== DATA EXCERPTS ==
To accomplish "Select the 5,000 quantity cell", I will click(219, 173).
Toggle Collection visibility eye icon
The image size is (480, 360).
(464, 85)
===
== DATA EXCERPTS ==
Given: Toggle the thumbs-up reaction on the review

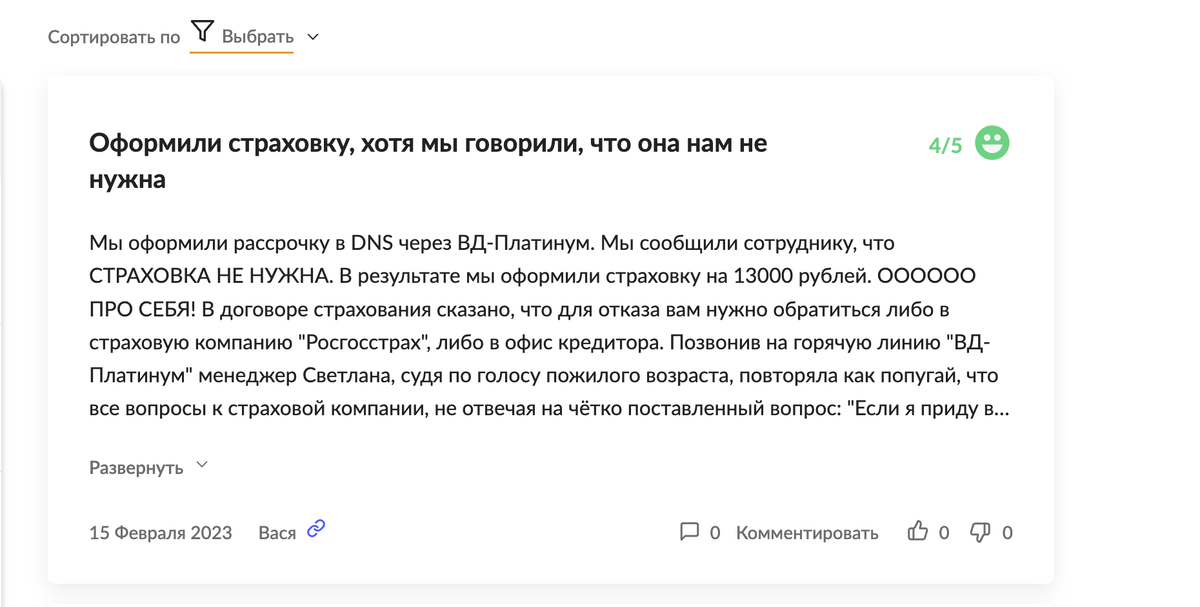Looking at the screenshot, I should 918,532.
===
== DATA EXCERPTS ==
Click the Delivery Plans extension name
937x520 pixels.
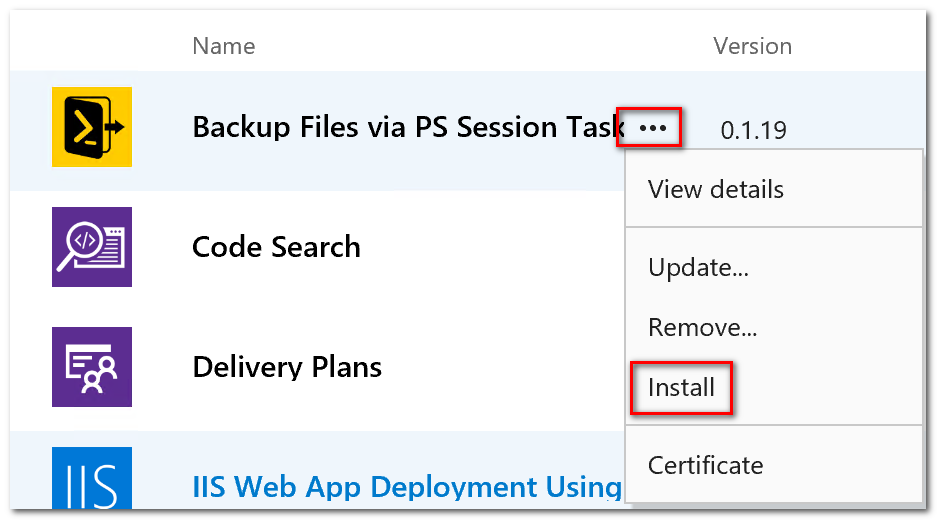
===
> [INSTRUCTIONS TO FOLLOW] Would you please repeat exactly the lines above, starting at the line with "Click the Delivery Plans extension name" and stopping at the line with "937x520 pixels.", both included?

> [REPLY TO THE TASK]
Click the Delivery Plans extension name
937x520 pixels.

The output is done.